In Los Angeles, "where the police have been buffeted by scandals since the Rodney King beating in 1991," a miserable total of 19 recruits turned up in the police academy class this summer, a record low. In Detroit, where the police department is being grilled by a federal investigation of civil rights violations and two white police officers were sent to prison after being railroaded for the death of a black drug dealer in 199?, "600 to 700 officers have resigned in the last five years," and more than 1,000 have retired in the same period. In New York City, more than 1,700 officers left the force last year, a third more than the year before. The trend is clear: nobody wants to put up with the grief -- not only the danger of the job itself, but also the risk of being ruined if you even do the job—and those who don`t have to put up with it, aren`t.
If the trend continues, the future of American urban life may well become even bleaker than it already is. Not only have industries, businesses, and taxpayers deserted the cities for the suburbs but now so are the police themselves. That means the only people still left inside the cities will be the criminals, who can enjoy the empire they`ve conquered in barbaric splendor. It`s the future depicted in the 1981 movie, "Escape from New York," where the whole city has been turned into a gigantic penal colony.
It`s a future that was predictable. How long does anyone, even "black community leaders," believe you can abuse, insult, endanger, and punish policemen before they simply take a walk? How long can you construct every conceivable obstacle to performing the job the "community" demands they perform until the job simply no longer can be performed at all?

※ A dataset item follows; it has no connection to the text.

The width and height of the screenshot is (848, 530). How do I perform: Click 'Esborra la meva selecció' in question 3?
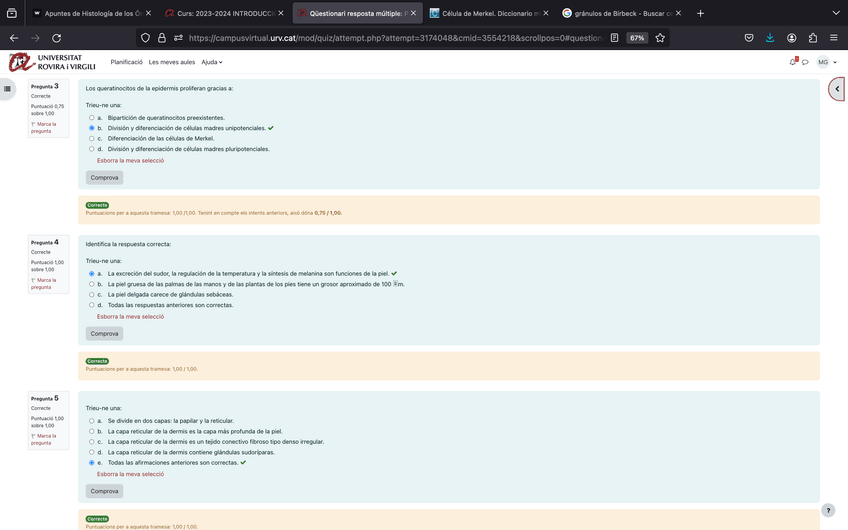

What we are now seeing is the culmination of a trend against the police (and for that matter against any and all established authority) that began in the 1960s, and it may well end in the extinction of the professional law enforcement that has made civilized life in large-scale cities possible. If that happens, either large-scale cities will simply revert to the jungles from which they came, or else some other force will emerge that will enforce order—and it probably won`t be in the mood to pay much attention to any complaints about brutality and bigotry.